Neptune's Rings are Wonderfully captured by the James Webb Space Telescope


What really sticks out in Webb's most recent image is the clarity of the planet's rings, some of which have not been seen since NASA's Voyager 2 became the first spacecraft to observe Neptune during its approach in 1989.


Neptune by JWS Telescope

In more than 30 years, the James Webb Space Telescope of the US space agency NASA has recorded the clearest glimpse of Neptune's rings.

 

New York, September 22: NASA has revealed that the James Webb Space Telescope has taken the first crystal-clear photographs of Neptune's rings in more than 30 years.

 

What really sticks out in Webb's most recent image is the clarity of the planet's rings, some of which have not been seen since NASA's Voyager 2 became the first spacecraft to observe Neptune during its approach in 1989. Neptune's fainter dust bands are strikingly seen in the Webb image alongside its several dazzling, thin rings.

 

It has been thirty years since we last seen these feeble, dusty rings, and the infrared is the first time we have ever seen them, according to a statement from Heidi Hammel, a transdisciplinary scientist for Webb and an authority on the Neptune system.

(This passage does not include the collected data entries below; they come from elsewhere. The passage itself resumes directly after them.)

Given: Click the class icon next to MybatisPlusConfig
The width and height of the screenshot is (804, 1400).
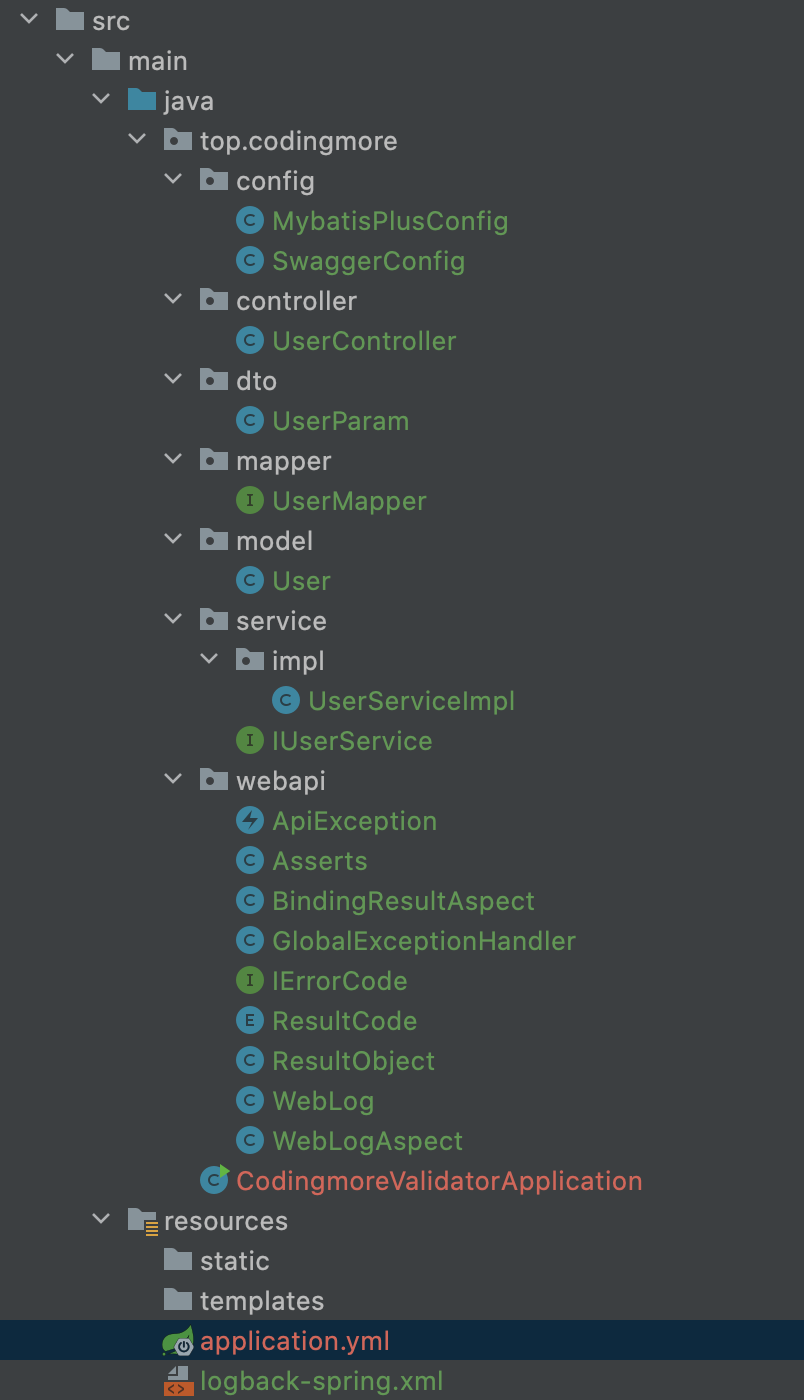Looking at the screenshot, I should click(x=249, y=221).
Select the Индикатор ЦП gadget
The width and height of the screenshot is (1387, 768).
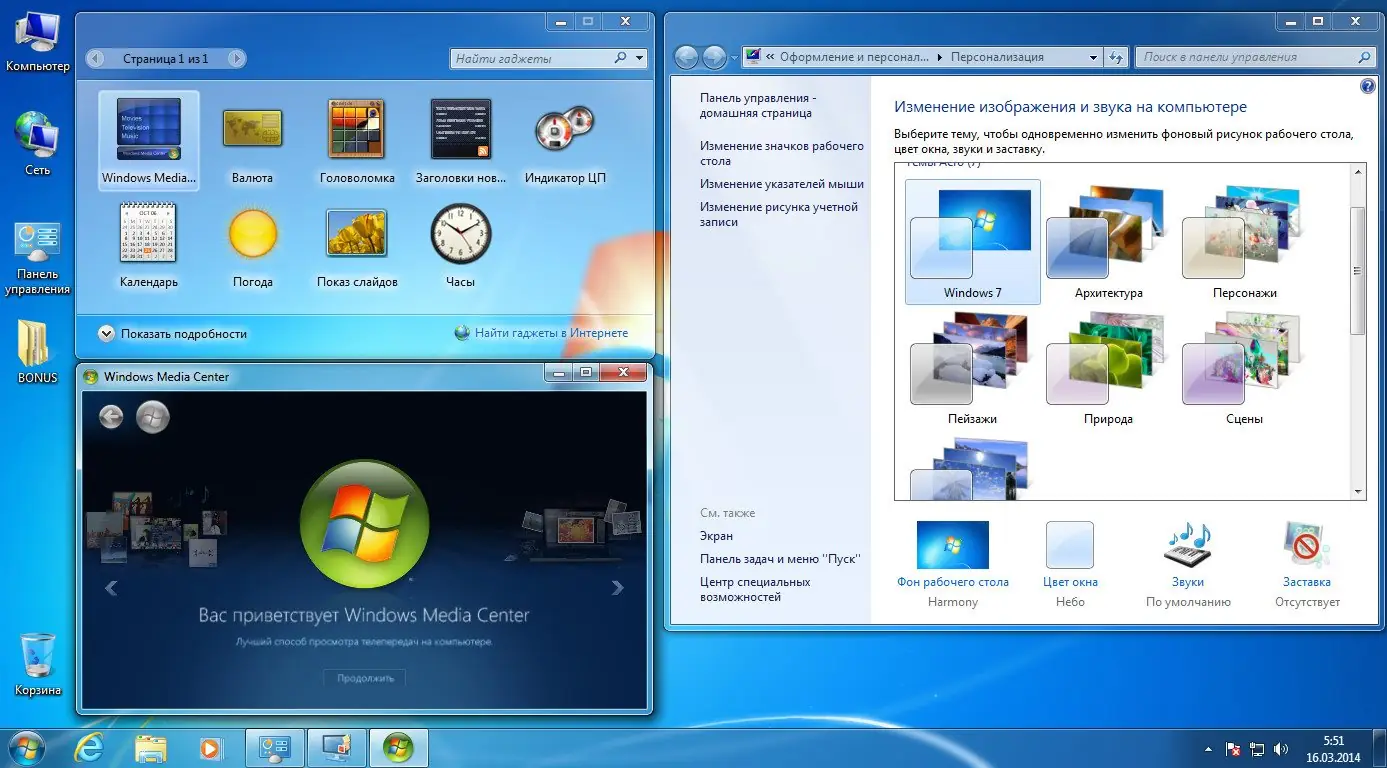click(x=563, y=130)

NASA claims that the extraordinarily consistent and accurate image quality provided by Webb is what allows these incredibly faint rings to be seen so close to Neptune.

 

Webb also photographed Neptune's 7 of 14 known moons. This Webb painting of Neptune is dominated by an extremely bright point of light, but this object is not a star; instead, it bears the unique diffraction spikes seen in many of Webb's images. Triton is Neptune's large and unusual moon.

 

Triton reflects 70% of the sunlight that it receives on average due to its icy sheen of condensed nitrogen. Because methane absorbs at these near-infrared wavelengths, it outshines Neptune by a wide margin in this photograph.

 



Neptune has fascinated scientists ever since it was discovered in 1846. It orbits in the distant, dark area of the outer solar system, 30 times further from the Sun than Earth. As a result of the chemical composition of its interior, this planet is classified as an ice giant.